My sister for as long as I can remember has been demanding of my parents attention. If anything happens in my life she creates so I don’t get any help. My parents don’t realise or want to admit this is the case. I’ve had to create my own support system after I was abandoned to look after a toddler post op and tore stitches open as a result (this is one of many instances including miscarrying, post partum depression, chronic illness which requires surgery which I have dealt with alone). My sister will often tell my parents they’re not allowed to help, for example, a couple of years ago they offered to lend me money to move house but then just as I offered and accepted an offer on my house she became upset and they withdrew their offer. She has had vast amounts of money from them as they chose to send her to private school.

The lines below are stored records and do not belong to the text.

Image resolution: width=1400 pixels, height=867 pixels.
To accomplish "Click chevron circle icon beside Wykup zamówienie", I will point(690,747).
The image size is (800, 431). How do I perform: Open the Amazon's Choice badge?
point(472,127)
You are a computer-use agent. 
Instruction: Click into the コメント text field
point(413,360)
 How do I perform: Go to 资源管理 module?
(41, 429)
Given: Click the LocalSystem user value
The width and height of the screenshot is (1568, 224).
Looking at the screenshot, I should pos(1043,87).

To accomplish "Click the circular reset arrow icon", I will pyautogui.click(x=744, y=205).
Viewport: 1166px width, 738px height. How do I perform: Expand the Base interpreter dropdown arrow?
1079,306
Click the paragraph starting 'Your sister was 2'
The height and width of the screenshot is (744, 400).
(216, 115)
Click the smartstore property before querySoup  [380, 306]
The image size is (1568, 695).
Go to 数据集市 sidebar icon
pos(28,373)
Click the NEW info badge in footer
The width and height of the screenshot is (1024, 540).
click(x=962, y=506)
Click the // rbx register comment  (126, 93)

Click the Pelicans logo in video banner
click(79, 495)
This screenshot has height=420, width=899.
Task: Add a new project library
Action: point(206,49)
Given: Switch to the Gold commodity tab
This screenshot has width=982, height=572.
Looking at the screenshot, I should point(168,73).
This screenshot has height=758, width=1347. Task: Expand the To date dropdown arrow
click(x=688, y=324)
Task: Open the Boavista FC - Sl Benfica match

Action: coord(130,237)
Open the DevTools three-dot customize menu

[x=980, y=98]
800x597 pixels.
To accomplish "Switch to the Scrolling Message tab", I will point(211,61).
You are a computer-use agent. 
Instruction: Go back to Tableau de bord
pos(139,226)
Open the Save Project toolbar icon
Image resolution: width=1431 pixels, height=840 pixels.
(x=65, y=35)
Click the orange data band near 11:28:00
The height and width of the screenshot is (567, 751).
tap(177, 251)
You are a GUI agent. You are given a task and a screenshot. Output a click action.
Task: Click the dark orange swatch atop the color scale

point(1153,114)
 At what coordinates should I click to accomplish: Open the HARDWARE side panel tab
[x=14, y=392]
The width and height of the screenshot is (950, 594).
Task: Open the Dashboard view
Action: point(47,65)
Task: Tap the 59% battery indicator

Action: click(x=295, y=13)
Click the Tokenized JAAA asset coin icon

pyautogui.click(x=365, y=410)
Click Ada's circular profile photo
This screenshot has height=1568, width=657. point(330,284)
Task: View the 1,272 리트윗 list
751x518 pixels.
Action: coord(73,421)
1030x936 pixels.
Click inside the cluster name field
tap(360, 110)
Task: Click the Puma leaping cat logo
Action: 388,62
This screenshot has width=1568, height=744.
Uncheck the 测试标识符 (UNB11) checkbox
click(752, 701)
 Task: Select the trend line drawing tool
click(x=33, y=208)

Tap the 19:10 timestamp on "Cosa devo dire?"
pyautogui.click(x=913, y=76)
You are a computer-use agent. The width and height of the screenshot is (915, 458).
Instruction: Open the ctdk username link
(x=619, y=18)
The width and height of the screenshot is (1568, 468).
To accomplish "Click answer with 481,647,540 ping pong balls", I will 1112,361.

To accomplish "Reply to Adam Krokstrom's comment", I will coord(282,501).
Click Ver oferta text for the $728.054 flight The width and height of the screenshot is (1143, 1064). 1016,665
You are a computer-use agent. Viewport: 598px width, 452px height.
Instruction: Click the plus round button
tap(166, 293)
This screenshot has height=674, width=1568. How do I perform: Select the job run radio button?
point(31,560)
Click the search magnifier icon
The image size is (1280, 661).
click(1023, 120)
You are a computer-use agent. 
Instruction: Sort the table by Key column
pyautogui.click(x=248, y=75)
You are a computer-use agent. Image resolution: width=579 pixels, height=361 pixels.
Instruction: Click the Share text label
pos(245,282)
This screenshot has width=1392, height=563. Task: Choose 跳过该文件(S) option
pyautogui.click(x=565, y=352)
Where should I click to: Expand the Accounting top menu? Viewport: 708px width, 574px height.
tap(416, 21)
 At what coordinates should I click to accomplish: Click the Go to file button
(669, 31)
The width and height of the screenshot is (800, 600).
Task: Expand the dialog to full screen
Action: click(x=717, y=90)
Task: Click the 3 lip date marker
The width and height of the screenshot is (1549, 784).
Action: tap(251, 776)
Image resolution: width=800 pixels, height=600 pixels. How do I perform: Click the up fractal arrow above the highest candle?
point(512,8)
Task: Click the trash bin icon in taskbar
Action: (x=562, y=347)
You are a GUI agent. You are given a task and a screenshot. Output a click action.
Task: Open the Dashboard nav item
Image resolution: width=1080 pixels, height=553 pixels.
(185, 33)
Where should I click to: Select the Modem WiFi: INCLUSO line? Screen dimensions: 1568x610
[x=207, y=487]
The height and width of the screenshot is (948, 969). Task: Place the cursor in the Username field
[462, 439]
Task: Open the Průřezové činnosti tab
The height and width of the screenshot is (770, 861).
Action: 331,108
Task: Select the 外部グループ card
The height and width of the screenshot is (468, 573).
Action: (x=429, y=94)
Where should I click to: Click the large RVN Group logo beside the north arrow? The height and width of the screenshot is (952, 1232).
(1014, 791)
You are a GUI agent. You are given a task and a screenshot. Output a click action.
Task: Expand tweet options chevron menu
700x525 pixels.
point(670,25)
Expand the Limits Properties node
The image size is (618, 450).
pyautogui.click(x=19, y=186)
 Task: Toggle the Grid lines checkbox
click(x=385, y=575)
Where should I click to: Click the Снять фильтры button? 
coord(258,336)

More recently she has been shouting at them whenever my name is mentioned, this week my mum has been at my house twice telling me about these incidents. I have always been last in my parents lives after my sister, their new partner, their careers etc . I have done a lot of emotional and practical support for both of them over the years. I no longer expect or want anything from them. I realise that their favouritism of her now extends to her children as they have provided a huge amount of childcare and tutoring for them. My children are starting to notice this and realise how unpleasant the dynamic is.
I don’t know how to continue, I’m struggling to sleep and feel guilty just for existing. I can’t cope with the results of these explosions for my sister and my health condition which is already poor is being affected by the stress. Any advice gratefully appreciated.